## WHAT YOU WILL DO
1. According to the Nina C. Young biography, in what year did she graduate from Clarkstown High School North?
2. Update the Nina C. Young biography by writing out everything from "Nina C. Young" down to "Arts and Letters.", with "Rome Prize" changed to "Prix de Rome".

## TEXT BLOCK
Nina C. Young (born 1984) is an American electro-acoustic composer of contemporary classical music who resides in New York City. She won the 2015 Rome Prize in musical composition, a 2021 Guggenheim Fellowship, and a 2014 Charles Ives Prize from the American Academy of Arts and Letters.

== Biography ==
Young was born in Nyack, New York, and raised throughout Rockland County. In 2003 she graduated from Clarkstown High School North and then moved to Cambridge, Massachusetts, to study engineering and music at the Massachusetts Institute of Technology. In 2007 Young received two degrees from MIT: a B.S. in ocean engineering and a B.S. in music (studying primarily with Keeril Makan). She continued to work as a research assistant to Tod Machover at the MIT Media Lab. Young attended McGill University's Schulich School of Music from 2008 to 2011, receiving a M.Mus. She studied composition with Sean Ferguson, orchestration with Jean Lesage, and mixed music with Philippe Leroux. While in Montreal, Young worked as a research assistant in CIRMMT's (the Centre for Interdisciplinary Research in Music Media and Technology) Expanded Musical Practice Project and as a studio and teaching assistant at the McGill Digital Composition Studios. Young holds a doctorate in music composition from Columbia University, where she studied with Brad Garton, Georg Friedrich Haas, George Lewis, and Fred Lerdahl. At Columbia, she taught electronic music at the Computer Music Center (CMC).

## INFORMATION PROVIDED
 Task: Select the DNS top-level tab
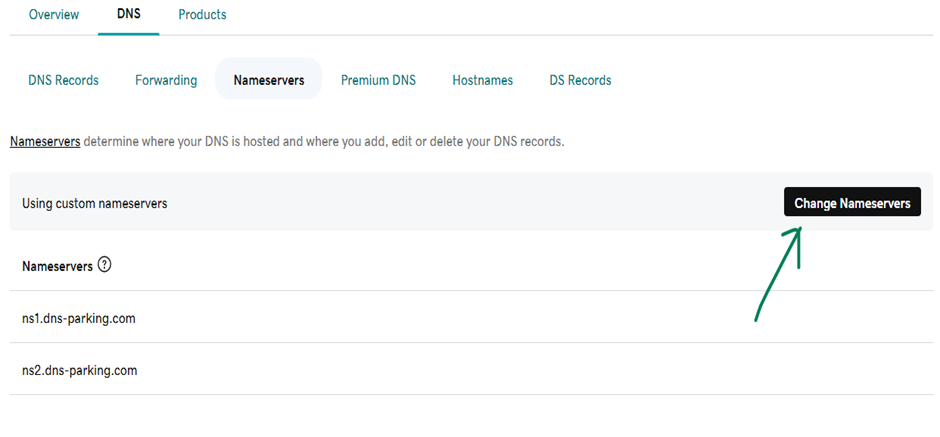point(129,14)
==
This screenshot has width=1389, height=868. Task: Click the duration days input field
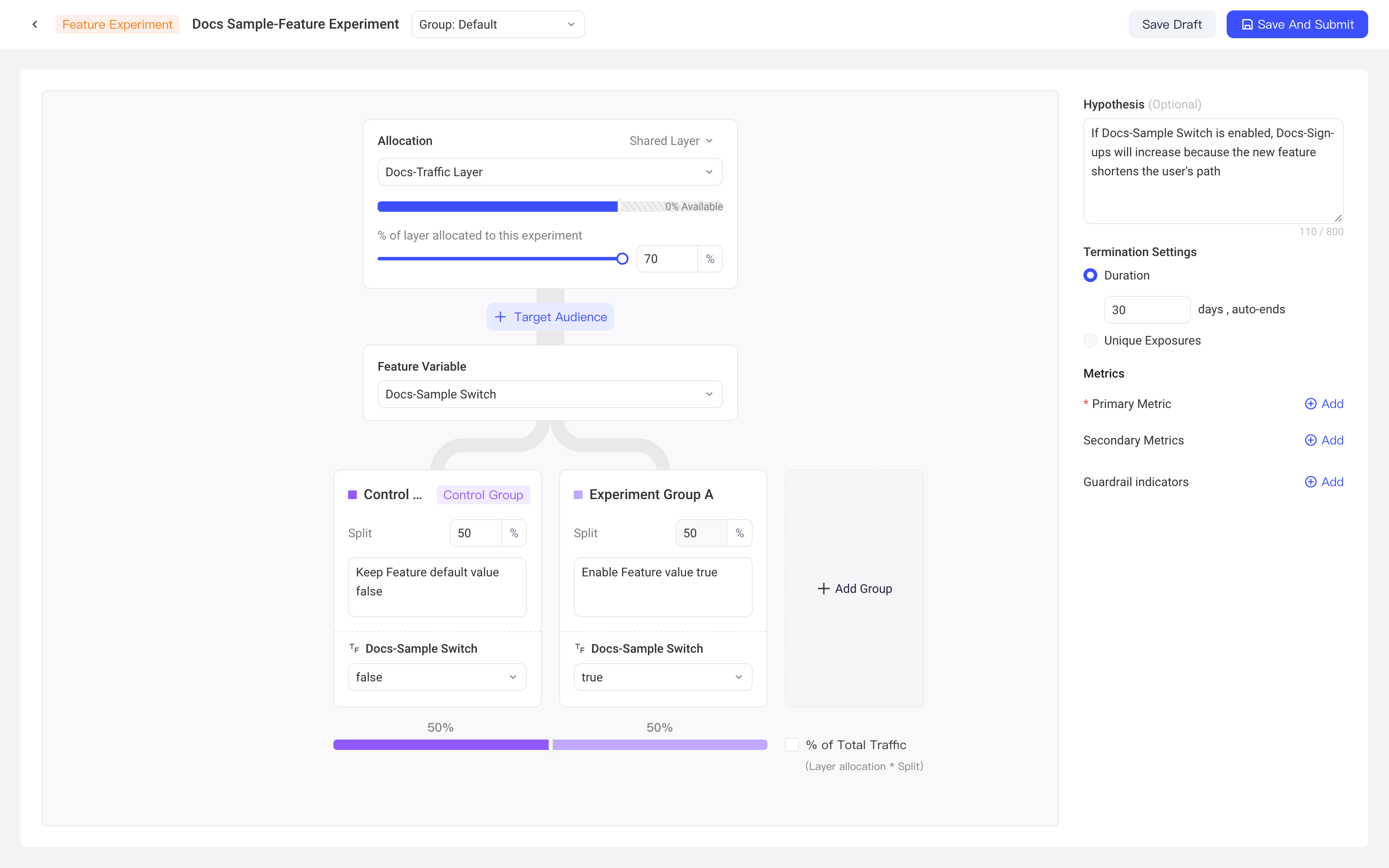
...
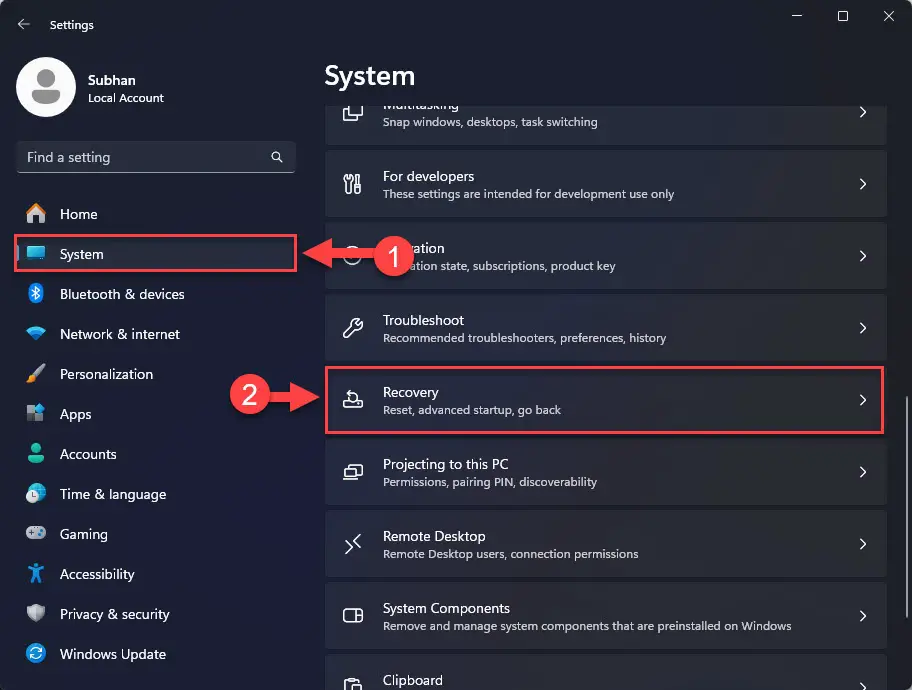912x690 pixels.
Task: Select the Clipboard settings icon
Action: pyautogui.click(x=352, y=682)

## CORRECT ANSWERS
1. 2003

2.
Nina C. Young (born 1984) is an American electro-acoustic composer of contemporary classical music who resides in New York City. She won the 2015 Prix de Rome in musical composition, a 2021 Guggenheim Fellowship, and a 2014 Charles Ives Prize from the American Academy of Arts and Letters.